In Myanmar (che non si capisce per quale motivo i giornali continuino a chiamare Birmania) è scoccata l’ora del regime, della violenza e della forza brutale ed ingiusta contro chi ha osato protestare. Lo sapevamo anche se tutti, credo, abbiamo confidato in un prologo diverso. E’ venuta l’ora non solo dei monaci, ma anche dei giornalisti ovvero di quell’occhio scomodo capace di testimoniare la follia di una repressione cieca.

All’estero sdegno e parole di condanna. Ma qui, nessuno muoverà un dito. Cina e Russia hanno già fatto ricorso al loro potere in Consiglio di Sicurezza dell’Onu, dimostrando ancora una volta come tale istituzione e i suoi meccanismi siano non più adatti ai tempi e da rifondare.

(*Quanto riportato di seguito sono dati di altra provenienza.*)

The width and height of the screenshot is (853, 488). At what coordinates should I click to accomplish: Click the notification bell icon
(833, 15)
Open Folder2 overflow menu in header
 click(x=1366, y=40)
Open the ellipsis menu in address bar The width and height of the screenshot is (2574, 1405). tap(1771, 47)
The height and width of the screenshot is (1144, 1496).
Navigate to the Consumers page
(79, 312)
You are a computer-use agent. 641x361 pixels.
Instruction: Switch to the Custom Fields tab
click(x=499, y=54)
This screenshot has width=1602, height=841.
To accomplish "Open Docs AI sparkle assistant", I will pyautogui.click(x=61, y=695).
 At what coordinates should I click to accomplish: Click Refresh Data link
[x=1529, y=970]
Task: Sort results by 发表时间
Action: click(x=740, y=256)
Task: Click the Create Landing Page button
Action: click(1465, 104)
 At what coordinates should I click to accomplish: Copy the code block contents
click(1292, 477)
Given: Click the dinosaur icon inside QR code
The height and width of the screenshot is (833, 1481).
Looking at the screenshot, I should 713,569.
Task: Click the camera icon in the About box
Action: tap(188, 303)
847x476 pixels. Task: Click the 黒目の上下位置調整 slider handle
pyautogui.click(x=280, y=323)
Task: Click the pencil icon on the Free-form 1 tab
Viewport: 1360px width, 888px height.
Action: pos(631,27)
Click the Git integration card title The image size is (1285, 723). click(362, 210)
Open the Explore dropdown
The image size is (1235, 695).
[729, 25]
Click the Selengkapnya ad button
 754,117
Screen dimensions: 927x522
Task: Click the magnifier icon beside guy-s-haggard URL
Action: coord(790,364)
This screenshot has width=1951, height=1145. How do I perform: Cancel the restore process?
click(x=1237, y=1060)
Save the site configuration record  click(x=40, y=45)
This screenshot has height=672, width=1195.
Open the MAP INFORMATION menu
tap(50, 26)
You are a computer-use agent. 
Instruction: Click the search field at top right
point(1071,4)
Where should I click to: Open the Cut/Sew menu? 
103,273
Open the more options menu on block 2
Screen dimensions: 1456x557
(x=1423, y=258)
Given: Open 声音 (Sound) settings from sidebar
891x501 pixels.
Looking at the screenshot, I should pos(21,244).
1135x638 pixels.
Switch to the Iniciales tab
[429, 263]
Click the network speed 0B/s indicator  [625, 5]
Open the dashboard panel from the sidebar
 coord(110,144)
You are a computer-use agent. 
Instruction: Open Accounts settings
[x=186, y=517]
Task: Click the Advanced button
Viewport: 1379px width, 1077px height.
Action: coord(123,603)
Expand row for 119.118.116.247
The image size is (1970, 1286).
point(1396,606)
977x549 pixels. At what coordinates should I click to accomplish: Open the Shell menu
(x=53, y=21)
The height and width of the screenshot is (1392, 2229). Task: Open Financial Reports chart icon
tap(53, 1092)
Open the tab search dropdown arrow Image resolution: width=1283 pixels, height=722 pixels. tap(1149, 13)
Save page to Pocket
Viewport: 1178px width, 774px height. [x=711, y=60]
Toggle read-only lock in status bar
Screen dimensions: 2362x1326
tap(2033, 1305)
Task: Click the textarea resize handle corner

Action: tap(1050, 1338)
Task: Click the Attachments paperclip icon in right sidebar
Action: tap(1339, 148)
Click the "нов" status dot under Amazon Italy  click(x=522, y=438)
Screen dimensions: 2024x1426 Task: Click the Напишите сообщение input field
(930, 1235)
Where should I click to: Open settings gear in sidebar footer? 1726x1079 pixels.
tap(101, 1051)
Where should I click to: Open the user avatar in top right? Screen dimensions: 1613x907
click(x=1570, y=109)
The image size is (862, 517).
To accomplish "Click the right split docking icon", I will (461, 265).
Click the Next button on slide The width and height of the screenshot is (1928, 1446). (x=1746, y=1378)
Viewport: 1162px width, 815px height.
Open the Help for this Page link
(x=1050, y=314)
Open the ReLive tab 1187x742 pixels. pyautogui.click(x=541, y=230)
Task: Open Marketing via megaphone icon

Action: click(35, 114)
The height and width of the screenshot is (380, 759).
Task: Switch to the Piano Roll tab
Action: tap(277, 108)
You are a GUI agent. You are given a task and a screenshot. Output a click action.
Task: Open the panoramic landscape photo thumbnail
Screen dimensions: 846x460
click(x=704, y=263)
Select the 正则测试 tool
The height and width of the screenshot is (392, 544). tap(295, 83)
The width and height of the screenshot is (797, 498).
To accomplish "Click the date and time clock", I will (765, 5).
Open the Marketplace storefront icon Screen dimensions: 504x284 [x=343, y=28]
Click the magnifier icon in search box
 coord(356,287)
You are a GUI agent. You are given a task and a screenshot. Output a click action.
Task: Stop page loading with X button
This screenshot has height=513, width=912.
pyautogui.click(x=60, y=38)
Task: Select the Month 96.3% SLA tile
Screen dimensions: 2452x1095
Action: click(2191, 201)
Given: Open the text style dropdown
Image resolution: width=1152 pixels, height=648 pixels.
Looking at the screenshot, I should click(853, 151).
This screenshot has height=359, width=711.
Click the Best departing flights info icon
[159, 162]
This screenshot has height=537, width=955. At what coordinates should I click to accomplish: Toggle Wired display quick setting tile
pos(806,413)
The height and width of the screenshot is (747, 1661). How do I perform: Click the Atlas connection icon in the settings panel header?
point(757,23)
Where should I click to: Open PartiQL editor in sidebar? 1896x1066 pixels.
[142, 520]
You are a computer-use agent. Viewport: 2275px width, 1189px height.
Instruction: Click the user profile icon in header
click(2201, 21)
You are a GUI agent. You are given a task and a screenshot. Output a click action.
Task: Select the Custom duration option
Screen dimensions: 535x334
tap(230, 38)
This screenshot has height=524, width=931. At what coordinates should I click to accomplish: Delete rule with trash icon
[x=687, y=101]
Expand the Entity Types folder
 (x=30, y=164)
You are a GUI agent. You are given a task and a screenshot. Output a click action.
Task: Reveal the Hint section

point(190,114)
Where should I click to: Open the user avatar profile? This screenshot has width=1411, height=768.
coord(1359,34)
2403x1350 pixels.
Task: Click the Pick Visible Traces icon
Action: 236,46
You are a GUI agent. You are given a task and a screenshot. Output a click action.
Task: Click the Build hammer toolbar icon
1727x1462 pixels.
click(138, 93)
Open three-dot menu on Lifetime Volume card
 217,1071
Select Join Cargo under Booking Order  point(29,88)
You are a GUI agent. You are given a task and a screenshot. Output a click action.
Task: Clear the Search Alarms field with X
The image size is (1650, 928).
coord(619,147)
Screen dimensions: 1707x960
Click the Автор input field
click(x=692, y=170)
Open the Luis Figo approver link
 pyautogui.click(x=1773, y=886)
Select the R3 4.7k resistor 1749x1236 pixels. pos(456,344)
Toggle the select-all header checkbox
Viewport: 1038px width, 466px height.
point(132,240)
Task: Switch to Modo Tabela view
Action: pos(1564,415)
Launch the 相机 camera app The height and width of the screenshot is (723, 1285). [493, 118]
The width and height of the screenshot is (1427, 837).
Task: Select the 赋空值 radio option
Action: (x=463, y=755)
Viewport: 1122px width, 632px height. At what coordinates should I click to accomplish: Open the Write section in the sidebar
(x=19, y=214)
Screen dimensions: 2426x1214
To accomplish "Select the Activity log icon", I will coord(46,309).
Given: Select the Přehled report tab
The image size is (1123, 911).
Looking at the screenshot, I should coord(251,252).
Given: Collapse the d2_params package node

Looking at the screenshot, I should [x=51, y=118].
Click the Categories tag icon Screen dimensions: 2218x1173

La cosa più triste è che oggi, anno 2007, al Mondo si debba assistere ancora a certe immagini. E’ tale il senso di ingiustizia che si percepisce che – se la storia non avesse dimostrato tragicamente il contrario in altre occasioni – ci si augurerebbe una rivoluzione vera e propria, a rimuovere militari e capo dello stato in un sol colpo riportando democrazia e giustizia.